Attorney: Subway push suspect declined mental health exam

The Queens woman accused of pushing a 49-year-old woman to her death onto the Times Square subway tracks declined a mental health examination on Tuesday, her defense attorney said.

Melanie Liverpool-Turner, 30, was held without bail during her arraignment on Tuesday morning and charged with second-degree murder.

Liverpool-Turner, who worked as a home health aid up until three weeks ago, is accused of pushing Connie Watton, also of Queens, on to the tracks in front of a southbound No. 1 train on Monday afternoon.

On Tuesday, Liverpool-Turner wasn’t very talkative, but shouted out when the assistant district attorney said the St.

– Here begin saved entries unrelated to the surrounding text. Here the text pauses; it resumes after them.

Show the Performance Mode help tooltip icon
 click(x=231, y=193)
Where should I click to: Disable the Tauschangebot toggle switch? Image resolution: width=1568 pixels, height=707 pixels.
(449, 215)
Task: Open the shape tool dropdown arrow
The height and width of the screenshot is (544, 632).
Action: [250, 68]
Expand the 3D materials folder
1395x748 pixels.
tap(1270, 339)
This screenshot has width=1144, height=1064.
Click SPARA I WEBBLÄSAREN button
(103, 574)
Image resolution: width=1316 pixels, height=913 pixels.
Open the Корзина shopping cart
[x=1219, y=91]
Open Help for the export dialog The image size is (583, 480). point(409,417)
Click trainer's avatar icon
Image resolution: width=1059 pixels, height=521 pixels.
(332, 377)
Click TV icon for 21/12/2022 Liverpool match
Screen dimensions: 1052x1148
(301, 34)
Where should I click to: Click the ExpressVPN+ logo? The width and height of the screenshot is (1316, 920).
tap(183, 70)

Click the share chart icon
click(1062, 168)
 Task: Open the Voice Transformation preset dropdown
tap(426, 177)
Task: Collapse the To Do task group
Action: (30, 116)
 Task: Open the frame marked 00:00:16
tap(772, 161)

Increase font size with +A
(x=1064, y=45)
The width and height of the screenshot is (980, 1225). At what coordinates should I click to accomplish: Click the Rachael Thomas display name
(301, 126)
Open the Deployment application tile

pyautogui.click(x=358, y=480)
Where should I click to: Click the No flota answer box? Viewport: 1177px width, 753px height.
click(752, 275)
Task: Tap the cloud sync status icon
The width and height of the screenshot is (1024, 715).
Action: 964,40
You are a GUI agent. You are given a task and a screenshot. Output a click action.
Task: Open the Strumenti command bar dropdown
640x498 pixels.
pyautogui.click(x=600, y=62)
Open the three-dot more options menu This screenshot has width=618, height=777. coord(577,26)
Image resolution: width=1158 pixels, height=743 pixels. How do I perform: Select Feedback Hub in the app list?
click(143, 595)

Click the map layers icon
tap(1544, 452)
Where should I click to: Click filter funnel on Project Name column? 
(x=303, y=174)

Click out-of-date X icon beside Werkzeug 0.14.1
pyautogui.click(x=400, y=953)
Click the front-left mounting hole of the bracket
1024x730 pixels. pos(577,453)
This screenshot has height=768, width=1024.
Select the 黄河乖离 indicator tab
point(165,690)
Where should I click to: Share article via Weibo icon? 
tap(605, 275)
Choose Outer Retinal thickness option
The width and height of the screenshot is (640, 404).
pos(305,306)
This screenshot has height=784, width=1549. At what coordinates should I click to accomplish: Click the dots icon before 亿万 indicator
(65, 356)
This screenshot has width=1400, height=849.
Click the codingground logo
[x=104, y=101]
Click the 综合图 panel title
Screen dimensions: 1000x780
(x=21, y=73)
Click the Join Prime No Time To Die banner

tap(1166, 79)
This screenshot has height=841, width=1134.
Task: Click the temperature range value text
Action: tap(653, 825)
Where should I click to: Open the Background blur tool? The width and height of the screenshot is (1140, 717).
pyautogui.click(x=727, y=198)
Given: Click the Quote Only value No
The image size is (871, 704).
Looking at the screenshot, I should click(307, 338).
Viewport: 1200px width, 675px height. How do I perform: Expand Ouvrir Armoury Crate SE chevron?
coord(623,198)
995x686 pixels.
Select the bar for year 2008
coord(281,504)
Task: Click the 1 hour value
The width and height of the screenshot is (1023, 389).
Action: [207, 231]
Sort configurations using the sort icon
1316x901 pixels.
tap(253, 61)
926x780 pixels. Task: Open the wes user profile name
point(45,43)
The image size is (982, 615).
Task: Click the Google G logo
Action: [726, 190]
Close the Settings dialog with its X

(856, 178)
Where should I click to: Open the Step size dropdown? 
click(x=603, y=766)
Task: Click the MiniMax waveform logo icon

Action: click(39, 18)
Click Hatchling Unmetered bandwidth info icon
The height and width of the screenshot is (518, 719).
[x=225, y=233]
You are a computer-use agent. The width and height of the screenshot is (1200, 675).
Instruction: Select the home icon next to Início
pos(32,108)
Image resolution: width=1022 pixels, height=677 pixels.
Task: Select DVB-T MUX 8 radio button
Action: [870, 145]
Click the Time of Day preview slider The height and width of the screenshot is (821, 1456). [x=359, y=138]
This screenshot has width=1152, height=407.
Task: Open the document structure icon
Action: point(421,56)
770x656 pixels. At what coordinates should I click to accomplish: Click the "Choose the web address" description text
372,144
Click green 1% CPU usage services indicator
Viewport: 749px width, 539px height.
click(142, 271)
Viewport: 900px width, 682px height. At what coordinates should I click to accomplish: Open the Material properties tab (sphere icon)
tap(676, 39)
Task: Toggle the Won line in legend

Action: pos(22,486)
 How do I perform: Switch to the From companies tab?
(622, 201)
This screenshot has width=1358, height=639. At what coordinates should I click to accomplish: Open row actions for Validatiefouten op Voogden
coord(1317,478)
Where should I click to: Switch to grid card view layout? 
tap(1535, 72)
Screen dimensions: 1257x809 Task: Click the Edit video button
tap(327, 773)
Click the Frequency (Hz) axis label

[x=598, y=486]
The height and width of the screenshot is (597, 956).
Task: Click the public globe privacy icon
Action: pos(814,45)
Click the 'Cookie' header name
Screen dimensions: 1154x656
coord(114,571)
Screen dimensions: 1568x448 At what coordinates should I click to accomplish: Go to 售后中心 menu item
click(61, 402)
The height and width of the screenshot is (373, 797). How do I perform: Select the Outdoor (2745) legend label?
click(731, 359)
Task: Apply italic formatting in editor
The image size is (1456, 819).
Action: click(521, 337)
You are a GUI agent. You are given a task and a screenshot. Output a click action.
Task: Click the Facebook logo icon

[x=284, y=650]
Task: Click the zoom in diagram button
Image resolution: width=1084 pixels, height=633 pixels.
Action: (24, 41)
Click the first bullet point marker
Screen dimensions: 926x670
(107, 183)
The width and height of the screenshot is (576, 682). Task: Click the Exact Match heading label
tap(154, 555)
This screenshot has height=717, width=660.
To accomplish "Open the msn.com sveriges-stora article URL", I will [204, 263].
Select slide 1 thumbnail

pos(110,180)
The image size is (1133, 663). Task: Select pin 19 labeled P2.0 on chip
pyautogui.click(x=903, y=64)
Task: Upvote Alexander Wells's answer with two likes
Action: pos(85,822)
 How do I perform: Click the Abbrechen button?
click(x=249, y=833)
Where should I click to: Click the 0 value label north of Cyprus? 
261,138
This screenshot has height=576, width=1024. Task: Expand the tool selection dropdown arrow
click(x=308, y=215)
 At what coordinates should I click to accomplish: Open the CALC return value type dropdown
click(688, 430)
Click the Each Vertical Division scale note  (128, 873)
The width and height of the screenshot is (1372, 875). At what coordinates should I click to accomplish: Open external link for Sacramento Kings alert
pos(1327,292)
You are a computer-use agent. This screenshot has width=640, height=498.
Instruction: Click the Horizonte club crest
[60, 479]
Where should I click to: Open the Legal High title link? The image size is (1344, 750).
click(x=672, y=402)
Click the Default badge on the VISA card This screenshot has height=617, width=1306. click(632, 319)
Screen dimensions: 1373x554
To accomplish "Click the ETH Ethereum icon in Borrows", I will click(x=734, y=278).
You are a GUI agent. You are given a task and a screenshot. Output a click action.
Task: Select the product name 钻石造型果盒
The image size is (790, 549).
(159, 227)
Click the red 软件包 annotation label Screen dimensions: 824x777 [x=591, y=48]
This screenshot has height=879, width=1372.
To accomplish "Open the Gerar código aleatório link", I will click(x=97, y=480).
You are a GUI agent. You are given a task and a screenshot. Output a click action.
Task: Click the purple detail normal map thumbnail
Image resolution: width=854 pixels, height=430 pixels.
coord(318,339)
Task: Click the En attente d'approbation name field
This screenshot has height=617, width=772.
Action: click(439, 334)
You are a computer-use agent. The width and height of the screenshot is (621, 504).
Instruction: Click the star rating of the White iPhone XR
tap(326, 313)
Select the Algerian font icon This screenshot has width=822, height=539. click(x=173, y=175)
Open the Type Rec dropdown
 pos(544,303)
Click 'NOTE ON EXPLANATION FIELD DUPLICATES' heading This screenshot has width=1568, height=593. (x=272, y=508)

Albans resident made a statement to police, her attorney, Mathew Mari, said.

“She she got very agitated and kind of just screamed out, ‘no I didn’t,” Mari said. “The only thing that she wanted me to say to the judge, and the only thing that she actually did say, was that ‘I am not guilty.’”

Mari said Liverpool-Turner — who has one prior, sealed arrest for assault from November 2009 — did not want to be examined by a mental health professional, and he didn’t request the examination yet.

Liverpool-Turner was arrested just moments after she allegedly pushed Watton when witnesses flagged down two officers who were standing on the platform, NYPD Chief of Manhattan Detectives William Aubry said on Monday.

The pair had gotten into an argument before Watton was pushed, but it wasn’t immediately clear what that dispute was about, police said.

“What happened here today is tragic and my heart goes out to the victim’s family,” NYPD Transit Chief Joseph Fox said after the incident.